▶ [What is asked]: Copy out all of the records below, substituting "screen-control agent" for every occurrence of "GUI agent" and leaving everything else unchanged.

▶ [Entries]:
========
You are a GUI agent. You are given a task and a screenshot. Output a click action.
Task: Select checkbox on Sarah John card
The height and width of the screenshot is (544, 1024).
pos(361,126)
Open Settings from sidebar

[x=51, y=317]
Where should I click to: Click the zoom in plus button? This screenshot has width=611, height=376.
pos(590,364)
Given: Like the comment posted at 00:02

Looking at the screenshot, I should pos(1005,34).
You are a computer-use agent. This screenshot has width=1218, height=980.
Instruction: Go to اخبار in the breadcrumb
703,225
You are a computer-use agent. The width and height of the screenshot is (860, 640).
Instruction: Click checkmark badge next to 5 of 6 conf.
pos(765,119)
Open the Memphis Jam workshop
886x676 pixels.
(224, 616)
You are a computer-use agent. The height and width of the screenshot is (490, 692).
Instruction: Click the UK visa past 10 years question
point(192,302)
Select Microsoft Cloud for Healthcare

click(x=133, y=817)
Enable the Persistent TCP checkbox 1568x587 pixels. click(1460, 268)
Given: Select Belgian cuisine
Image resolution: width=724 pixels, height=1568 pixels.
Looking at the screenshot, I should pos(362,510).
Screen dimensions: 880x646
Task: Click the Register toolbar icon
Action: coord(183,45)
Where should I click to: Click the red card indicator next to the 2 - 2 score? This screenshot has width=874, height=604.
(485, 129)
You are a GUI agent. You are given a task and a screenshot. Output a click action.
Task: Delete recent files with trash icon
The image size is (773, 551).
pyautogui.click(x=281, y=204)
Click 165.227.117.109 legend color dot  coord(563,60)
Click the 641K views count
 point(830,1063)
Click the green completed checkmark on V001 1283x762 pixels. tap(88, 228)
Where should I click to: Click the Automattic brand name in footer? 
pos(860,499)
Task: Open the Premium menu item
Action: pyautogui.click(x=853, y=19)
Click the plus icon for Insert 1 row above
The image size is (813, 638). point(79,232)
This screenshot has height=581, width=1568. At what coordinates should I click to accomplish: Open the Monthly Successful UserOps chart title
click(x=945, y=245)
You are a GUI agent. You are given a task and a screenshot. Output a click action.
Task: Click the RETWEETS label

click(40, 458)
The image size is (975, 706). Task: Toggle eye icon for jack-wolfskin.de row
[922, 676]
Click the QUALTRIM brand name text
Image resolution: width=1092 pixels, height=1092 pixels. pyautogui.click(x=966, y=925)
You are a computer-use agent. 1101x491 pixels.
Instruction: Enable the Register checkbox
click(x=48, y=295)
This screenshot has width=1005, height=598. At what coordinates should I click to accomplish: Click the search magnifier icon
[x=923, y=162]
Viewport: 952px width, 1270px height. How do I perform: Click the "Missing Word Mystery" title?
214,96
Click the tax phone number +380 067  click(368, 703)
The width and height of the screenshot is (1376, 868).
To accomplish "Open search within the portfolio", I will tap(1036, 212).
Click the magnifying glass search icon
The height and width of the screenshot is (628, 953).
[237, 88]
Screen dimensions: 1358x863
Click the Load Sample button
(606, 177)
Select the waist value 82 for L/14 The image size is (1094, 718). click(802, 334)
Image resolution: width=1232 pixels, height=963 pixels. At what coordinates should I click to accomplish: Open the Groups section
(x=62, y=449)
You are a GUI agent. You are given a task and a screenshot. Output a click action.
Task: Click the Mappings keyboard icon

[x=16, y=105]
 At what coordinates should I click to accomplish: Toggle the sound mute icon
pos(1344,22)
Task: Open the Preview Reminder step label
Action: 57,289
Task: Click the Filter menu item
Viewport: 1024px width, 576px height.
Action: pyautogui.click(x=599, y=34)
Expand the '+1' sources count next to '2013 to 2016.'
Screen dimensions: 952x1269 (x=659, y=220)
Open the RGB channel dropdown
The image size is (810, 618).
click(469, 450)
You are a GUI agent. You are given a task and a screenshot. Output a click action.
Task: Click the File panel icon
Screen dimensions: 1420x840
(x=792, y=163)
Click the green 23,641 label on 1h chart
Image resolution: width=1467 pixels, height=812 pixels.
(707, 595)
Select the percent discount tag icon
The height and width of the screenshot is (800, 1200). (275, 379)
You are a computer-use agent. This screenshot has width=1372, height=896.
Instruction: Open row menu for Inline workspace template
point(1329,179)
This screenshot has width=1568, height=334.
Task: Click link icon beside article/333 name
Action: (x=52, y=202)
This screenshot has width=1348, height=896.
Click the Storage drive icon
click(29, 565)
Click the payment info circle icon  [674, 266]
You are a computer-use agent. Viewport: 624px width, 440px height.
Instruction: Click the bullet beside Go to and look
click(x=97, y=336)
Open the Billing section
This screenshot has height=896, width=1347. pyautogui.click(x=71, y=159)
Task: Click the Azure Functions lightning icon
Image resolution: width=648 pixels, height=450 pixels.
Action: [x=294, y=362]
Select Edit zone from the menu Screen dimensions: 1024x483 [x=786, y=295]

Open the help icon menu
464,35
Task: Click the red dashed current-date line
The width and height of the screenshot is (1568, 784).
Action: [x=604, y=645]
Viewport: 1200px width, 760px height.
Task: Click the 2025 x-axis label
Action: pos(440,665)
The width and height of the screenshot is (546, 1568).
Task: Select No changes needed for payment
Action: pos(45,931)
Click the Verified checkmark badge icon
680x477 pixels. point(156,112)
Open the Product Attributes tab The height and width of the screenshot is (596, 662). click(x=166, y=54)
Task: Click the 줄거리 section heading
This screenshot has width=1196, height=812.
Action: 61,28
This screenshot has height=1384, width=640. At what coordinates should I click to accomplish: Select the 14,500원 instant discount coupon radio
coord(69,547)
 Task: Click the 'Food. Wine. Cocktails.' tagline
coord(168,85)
========
▶ [Expected answer]:
You are a screen-control agent. You are given a task and a screenshot. Output a click action.
Task: Select checkbox on Sarah John card
The height and width of the screenshot is (544, 1024).
pos(361,126)
Open Settings from sidebar

[x=51, y=317]
Where should I click to: Click the zoom in plus button? This screenshot has width=611, height=376.
pos(590,364)
Given: Like the comment posted at 00:02

Looking at the screenshot, I should pos(1005,34).
You are a computer-use agent. This screenshot has width=1218, height=980.
Instruction: Go to اخبار in the breadcrumb
703,225
You are a computer-use agent. The width and height of the screenshot is (860, 640).
Instruction: Click checkmark badge next to 5 of 6 conf.
pos(765,119)
Open the Memphis Jam workshop
886x676 pixels.
(224, 616)
You are a computer-use agent. The height and width of the screenshot is (490, 692).
Instruction: Click the UK visa past 10 years question
point(192,302)
Select Microsoft Cloud for Healthcare

click(x=133, y=817)
Enable the Persistent TCP checkbox 1568x587 pixels. click(1460, 268)
Given: Select Belgian cuisine
Image resolution: width=724 pixels, height=1568 pixels.
Looking at the screenshot, I should pos(362,510).
Screen dimensions: 880x646
Task: Click the Register toolbar icon
Action: coord(183,45)
Where should I click to: Click the red card indicator next to the 2 - 2 score? This screenshot has width=874, height=604.
(485, 129)
You are a screen-control agent. You are given a task and a screenshot. Output a click action.
Task: Delete recent files with trash icon
The image size is (773, 551).
pyautogui.click(x=281, y=204)
Click 165.227.117.109 legend color dot  coord(563,60)
Click the 641K views count
 point(830,1063)
Click the green completed checkmark on V001 1283x762 pixels. tap(88, 228)
Where should I click to: Click the Automattic brand name in footer? 
pos(860,499)
Task: Open the Premium menu item
Action: pyautogui.click(x=853, y=19)
Click the plus icon for Insert 1 row above
The image size is (813, 638). point(79,232)
This screenshot has height=581, width=1568. At what coordinates should I click to accomplish: Open the Monthly Successful UserOps chart title
click(x=945, y=245)
You are a screen-control agent. You are given a task and a screenshot. Output a click action.
Task: Click the RETWEETS label

click(40, 458)
The image size is (975, 706). Task: Toggle eye icon for jack-wolfskin.de row
[922, 676]
Click the QUALTRIM brand name text
Image resolution: width=1092 pixels, height=1092 pixels. pyautogui.click(x=966, y=925)
You are a computer-use agent. 1101x491 pixels.
Instruction: Enable the Register checkbox
click(x=48, y=295)
This screenshot has width=1005, height=598. At what coordinates should I click to accomplish: Click the search magnifier icon
[x=923, y=162]
Viewport: 952px width, 1270px height. How do I perform: Click the "Missing Word Mystery" title?
214,96
Click the tax phone number +380 067  click(368, 703)
The width and height of the screenshot is (1376, 868).
To accomplish "Open search within the portfolio", I will tap(1036, 212).
Click the magnifying glass search icon
The height and width of the screenshot is (628, 953).
[237, 88]
Screen dimensions: 1358x863
Click the Load Sample button
(606, 177)
Select the waist value 82 for L/14 The image size is (1094, 718). click(802, 334)
Image resolution: width=1232 pixels, height=963 pixels. At what coordinates should I click to accomplish: Open the Groups section
(x=62, y=449)
You are a screen-control agent. You are given a task and a screenshot. Output a click action.
Task: Click the Mappings keyboard icon

[x=16, y=105]
 At what coordinates should I click to accomplish: Toggle the sound mute icon
pos(1344,22)
Task: Open the Preview Reminder step label
Action: 57,289
Task: Click the Filter menu item
Viewport: 1024px width, 576px height.
Action: pyautogui.click(x=599, y=34)
Expand the '+1' sources count next to '2013 to 2016.'
Screen dimensions: 952x1269 (x=659, y=220)
Open the RGB channel dropdown
The image size is (810, 618).
click(469, 450)
You are a screen-control agent. You are given a task and a screenshot. Output a click action.
Task: Click the File panel icon
Screen dimensions: 1420x840
(x=792, y=163)
Click the green 23,641 label on 1h chart
Image resolution: width=1467 pixels, height=812 pixels.
(707, 595)
Select the percent discount tag icon
The height and width of the screenshot is (800, 1200). (275, 379)
You are a computer-use agent. This screenshot has width=1372, height=896.
Instruction: Open row menu for Inline workspace template
point(1329,179)
This screenshot has width=1568, height=334.
Task: Click link icon beside article/333 name
Action: (x=52, y=202)
This screenshot has width=1348, height=896.
Click the Storage drive icon
click(29, 565)
Click the payment info circle icon  [674, 266]
You are a computer-use agent. Viewport: 624px width, 440px height.
Instruction: Click the bullet beside Go to and look
click(x=97, y=336)
Open the Billing section
This screenshot has height=896, width=1347. pyautogui.click(x=71, y=159)
Task: Click the Azure Functions lightning icon
Image resolution: width=648 pixels, height=450 pixels.
Action: [x=294, y=362]
Select Edit zone from the menu Screen dimensions: 1024x483 [x=786, y=295]

Open the help icon menu
464,35
Task: Click the red dashed current-date line
The width and height of the screenshot is (1568, 784).
Action: [x=604, y=645]
Viewport: 1200px width, 760px height.
Task: Click the 2025 x-axis label
Action: pos(440,665)
The width and height of the screenshot is (546, 1568).
Task: Select No changes needed for payment
Action: pos(45,931)
Click the Verified checkmark badge icon
680x477 pixels. point(156,112)
Open the Product Attributes tab The height and width of the screenshot is (596, 662). click(x=166, y=54)
Task: Click the 줄거리 section heading
This screenshot has width=1196, height=812.
Action: 61,28
This screenshot has height=1384, width=640. At what coordinates should I click to accomplish: Select the 14,500원 instant discount coupon radio
coord(69,547)
 Task: Click the 'Food. Wine. Cocktails.' tagline
coord(168,85)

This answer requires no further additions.